[Task directions]:
Find the line with "Instruction: Open the three-dot" in the records below. Copy it and every line after it, up to and including the line with "Open the 2 Reviews".

Collected data:
== Segment start ==
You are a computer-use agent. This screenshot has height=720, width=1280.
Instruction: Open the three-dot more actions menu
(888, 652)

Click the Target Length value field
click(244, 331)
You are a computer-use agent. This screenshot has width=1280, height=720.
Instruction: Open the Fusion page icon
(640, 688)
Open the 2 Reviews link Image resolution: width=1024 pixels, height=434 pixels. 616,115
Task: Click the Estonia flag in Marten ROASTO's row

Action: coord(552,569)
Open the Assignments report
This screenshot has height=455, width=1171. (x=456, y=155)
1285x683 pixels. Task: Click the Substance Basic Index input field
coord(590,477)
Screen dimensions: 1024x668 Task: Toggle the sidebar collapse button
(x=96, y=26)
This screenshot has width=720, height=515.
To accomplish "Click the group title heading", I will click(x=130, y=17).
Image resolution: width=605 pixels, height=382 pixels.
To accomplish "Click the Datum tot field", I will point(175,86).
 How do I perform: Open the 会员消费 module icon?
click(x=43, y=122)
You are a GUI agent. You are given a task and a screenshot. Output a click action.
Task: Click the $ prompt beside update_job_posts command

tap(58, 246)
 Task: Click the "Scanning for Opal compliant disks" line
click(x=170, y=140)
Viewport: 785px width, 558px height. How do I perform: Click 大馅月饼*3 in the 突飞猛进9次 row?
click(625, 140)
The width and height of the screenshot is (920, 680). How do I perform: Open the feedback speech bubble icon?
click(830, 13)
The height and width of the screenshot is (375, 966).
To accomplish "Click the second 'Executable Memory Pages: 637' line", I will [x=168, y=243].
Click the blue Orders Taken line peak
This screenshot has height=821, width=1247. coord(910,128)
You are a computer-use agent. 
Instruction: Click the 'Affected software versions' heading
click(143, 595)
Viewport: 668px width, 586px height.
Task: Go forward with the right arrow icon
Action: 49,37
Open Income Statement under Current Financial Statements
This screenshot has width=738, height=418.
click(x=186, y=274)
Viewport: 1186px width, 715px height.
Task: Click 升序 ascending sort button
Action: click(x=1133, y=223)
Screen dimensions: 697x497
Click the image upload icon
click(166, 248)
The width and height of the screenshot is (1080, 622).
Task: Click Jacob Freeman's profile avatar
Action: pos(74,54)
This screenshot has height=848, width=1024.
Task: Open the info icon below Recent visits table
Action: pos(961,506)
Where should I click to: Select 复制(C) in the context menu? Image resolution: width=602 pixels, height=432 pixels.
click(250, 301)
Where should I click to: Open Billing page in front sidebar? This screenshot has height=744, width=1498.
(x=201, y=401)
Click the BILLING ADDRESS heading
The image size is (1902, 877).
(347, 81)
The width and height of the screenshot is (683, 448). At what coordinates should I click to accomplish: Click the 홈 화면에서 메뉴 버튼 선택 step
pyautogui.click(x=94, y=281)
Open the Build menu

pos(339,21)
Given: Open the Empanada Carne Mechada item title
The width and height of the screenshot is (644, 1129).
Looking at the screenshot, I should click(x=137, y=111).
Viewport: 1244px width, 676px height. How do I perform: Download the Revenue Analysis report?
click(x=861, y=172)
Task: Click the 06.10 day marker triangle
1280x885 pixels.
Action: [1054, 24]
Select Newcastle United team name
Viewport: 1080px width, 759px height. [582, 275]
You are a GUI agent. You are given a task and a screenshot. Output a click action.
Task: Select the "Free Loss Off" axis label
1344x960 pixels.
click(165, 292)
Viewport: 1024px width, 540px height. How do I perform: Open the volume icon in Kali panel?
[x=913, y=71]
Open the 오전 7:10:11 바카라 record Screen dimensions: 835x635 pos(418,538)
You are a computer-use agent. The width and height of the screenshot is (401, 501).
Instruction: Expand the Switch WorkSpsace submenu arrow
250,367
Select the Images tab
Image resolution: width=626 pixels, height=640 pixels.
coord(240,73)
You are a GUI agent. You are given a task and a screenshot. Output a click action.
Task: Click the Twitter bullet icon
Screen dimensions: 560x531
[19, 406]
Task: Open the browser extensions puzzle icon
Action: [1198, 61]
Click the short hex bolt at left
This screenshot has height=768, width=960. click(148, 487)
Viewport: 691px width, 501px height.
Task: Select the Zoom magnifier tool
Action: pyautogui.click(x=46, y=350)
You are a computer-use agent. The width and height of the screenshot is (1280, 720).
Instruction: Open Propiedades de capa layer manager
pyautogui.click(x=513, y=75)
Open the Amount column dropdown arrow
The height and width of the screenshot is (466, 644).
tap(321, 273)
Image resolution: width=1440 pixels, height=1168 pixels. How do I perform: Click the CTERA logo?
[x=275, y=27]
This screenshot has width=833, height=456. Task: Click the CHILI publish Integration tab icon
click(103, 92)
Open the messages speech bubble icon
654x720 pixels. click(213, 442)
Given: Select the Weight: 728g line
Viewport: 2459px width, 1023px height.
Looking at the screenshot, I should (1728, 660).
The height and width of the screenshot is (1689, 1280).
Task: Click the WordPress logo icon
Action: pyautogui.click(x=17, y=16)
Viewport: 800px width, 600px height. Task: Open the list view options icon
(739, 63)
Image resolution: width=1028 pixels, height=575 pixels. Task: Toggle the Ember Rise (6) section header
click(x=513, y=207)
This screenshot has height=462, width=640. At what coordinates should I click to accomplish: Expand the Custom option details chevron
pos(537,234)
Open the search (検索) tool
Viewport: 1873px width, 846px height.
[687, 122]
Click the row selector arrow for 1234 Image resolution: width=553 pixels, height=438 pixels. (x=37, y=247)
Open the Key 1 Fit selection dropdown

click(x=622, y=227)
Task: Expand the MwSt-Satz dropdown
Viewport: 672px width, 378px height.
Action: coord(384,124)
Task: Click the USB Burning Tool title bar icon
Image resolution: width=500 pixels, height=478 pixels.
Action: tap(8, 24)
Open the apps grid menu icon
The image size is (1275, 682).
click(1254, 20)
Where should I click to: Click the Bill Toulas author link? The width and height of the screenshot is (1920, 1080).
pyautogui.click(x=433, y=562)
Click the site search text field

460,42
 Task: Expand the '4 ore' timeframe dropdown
== Segment end ==
[Finished exercise]:
Instruction: Open the three-dot more actions menu
(888, 652)

Click the Target Length value field
click(244, 331)
You are a computer-use agent. This screenshot has width=1280, height=720.
Instruction: Open the Fusion page icon
(640, 688)
Open the 2 Reviews link Image resolution: width=1024 pixels, height=434 pixels. 616,115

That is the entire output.